The first thing my Google search retrieved was the cover of the June 18, 1973, Sports Illustrated featuring Foreman. The scowling, handsome man in the photo has piercing eyes and biceps as thick as an oak trunk; this man barely resembles the softer, smiling Foreman I associate with late night TV infomercials.

Born in 1949 in Texas’ impoverished 5th Ward, Foreman had a troubled childhood that led him to petty crime and street fighting.

In an effort to improve his fighting skills, he started training in the boxing ring.

With natural ability, hard work and a healthy dose of mad-at-the-world syndrome, this thug-turned-champion won a 1968 gold medal and then the world heavyweight title in 1973.

Though perhaps best known for his loss to Muhammad Ali during 1974’s so-called Rumble in the Jungle, Foreman still built an impressive resume of wins in his early career.

In 1977, a physically and spiritually exhausted Foreman flew to Puerto Rico to fight Jimmy Young.

Foreman suffered a knockdown from Young in round 12 and fell to his knees.

As the ref gave the win to Young, something incredible happened. Foreman started to hallucinate, speaking incoherently. Worried their star was suffering from heatstroke — the air conditioning in the building was broken that night — and dehydration, Foreman’s coach and trainer carried him backstage, where Foreman saw his life flash before his eyes. He witnessed all of the painful experiences of his troubled youth, recalling them “like a video tape running fast-forward, as though I knew somehow that it was about to end.”

Then things got darker.

“I knew I was dead, and this wasn’t heaven … I had no hope for tomorrow — or of ever getting out.”

Foreman maintains, in that moment, his heart stopped beating. But in the next instant, Foreman felt like “a spigot of God’s love had been turned on inside me, filling me up and overflowing out of me.”

He sat up, drawing in a huge gasp of a breath, startling everyone in the room. Jumping off the table, he started hugging everyone near him, professing his deep-seated love for all of mankind.

He quit the sport in that moment, realizing all of his wins had been born of anger.

He would go on to become an ordained minister and open an outreach center for disadvantaged youths.

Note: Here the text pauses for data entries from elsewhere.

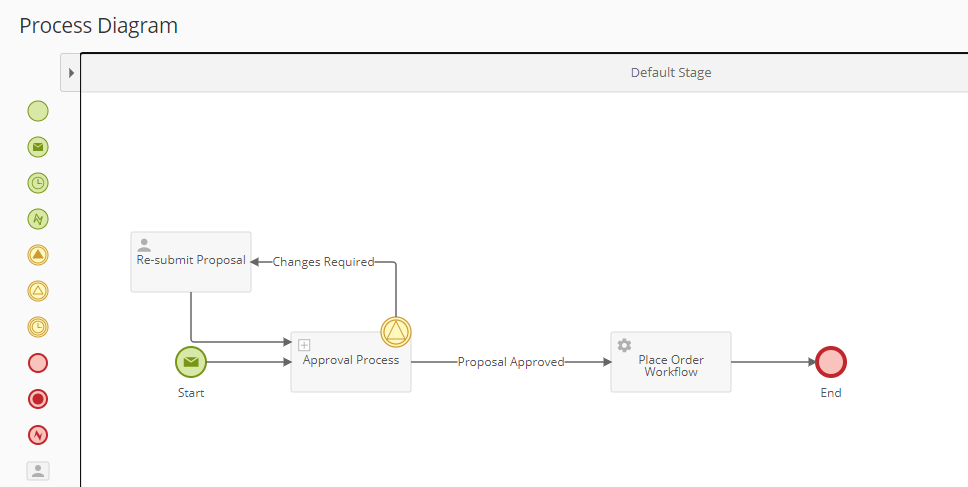Image resolution: width=968 pixels, height=487 pixels.
Task: Pick the green message start event in palette
Action: (38, 147)
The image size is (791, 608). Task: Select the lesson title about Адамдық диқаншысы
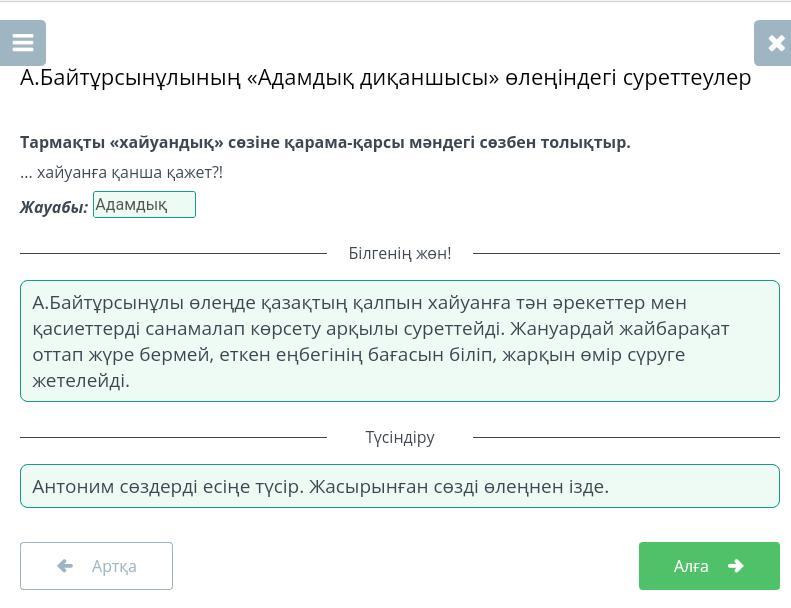point(385,77)
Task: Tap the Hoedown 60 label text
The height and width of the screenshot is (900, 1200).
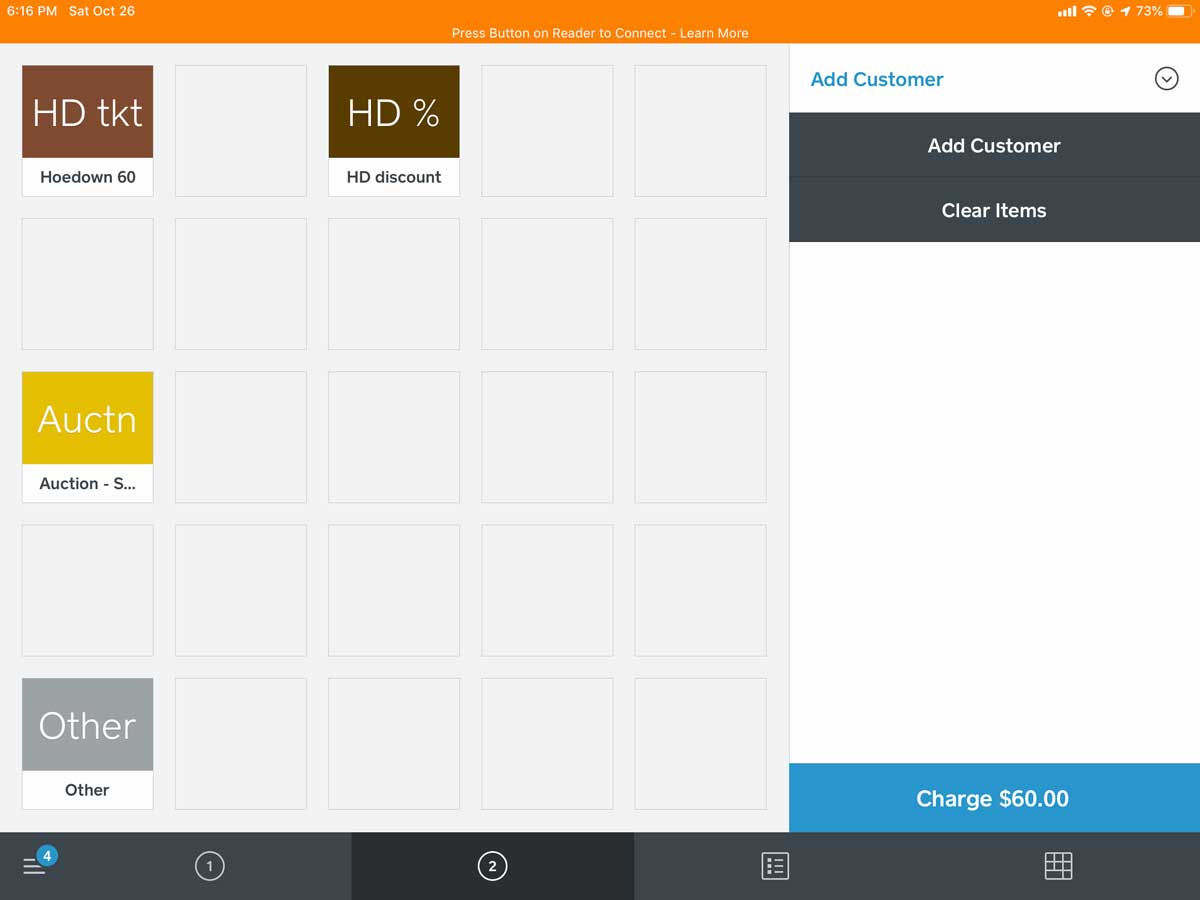Action: (88, 177)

Foreman credits that historic loss as the greatest win of his life.

“I came alive again. Everybody said I was dehydrated, suffering from delusions. I don’t know. I left knowing I had to quit and become a minister. And I did for 10 years. That’s when I discovered that prancing around a ring with short pants on, that’s easy. Telling some old woman who has just lost her husband of 40 years that her life is still worth living, dealing with a little boy who is looking into the coffin at his dead daddy, those are the things that are hard. Boxing is easy.”

It would take Foreman a decade to return to the ring. And when he did, it was with a renewed sense of purpose.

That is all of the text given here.